Streaming
In some cases, when input file is really huge, more advanced techniques required to process data. Streaming is a most commonly used way to lazy load and process by blocks to:
- reduce overall memory usage and
- reduce time of initial loading
Full stream support of xlsx files can be challenging task. More over, in real world only sheets holds huge data to process. Taking this into account, the real world task will be to stream sheets, but not xlsx file entirely.
Limits
Xlsx2Go supports only limited set of features during sheet streaming.
Reading sheet
To stream in sheet, you should open it in Stream
mode. After that you can access cells in sheet in a normal way.
N.B.
Sheets that were opened as stream, should be closed to free allocated resources.
sheet := xl.Sheet(0, xlsx.SheetModeStream)
//close sheet to free allocated resources
defer sheet.Close()
Stream Mode
If sheet previously was opened in normal mode, then you can't open it in stream mode. The reason is simple - streaming is for optimization, if information was totally loaded, then nothing to optimize.

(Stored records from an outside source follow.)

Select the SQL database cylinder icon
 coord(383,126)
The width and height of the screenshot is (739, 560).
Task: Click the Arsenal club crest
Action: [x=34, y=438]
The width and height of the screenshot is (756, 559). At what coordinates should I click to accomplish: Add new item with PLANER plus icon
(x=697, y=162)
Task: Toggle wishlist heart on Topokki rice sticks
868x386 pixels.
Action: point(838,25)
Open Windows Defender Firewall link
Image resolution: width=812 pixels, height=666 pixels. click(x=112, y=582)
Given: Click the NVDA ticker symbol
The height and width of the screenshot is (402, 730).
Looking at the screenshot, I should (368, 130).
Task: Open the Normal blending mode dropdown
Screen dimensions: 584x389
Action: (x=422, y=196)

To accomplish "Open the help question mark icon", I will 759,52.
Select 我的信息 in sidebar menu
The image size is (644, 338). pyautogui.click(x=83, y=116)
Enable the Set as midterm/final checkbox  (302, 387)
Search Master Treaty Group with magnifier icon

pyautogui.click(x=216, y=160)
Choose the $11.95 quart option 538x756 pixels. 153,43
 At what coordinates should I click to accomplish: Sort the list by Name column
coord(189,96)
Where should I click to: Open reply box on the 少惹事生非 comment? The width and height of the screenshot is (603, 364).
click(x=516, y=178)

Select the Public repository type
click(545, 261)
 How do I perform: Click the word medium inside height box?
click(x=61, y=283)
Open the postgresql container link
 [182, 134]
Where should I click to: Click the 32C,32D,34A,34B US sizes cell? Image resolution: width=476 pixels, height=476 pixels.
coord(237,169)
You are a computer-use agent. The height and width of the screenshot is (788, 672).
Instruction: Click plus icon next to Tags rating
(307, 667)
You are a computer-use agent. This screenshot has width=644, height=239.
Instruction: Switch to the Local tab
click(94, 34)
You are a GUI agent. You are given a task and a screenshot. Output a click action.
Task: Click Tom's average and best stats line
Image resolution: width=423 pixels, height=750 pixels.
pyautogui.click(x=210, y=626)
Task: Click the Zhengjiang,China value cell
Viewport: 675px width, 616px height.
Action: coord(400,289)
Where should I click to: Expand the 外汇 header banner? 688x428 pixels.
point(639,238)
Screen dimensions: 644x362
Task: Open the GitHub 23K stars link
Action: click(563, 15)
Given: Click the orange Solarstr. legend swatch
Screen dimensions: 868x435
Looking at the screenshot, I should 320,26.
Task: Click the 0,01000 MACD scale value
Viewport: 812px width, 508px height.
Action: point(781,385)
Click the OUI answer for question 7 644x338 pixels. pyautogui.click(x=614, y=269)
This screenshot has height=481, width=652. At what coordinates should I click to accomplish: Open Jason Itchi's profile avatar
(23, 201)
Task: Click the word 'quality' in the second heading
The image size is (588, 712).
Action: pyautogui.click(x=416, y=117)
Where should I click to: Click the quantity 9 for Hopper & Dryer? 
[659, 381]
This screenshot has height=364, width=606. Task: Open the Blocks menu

Merged cells, Hyperlinks and etc
By default, there is no access to merged cells, hyperlinks and conditional formatting information, to get access you should open sheet in Multi Phase
mode. In that case sheet will be processed few times - first one to load later
information, such as merged cells, and last phase for actual streaming cells info.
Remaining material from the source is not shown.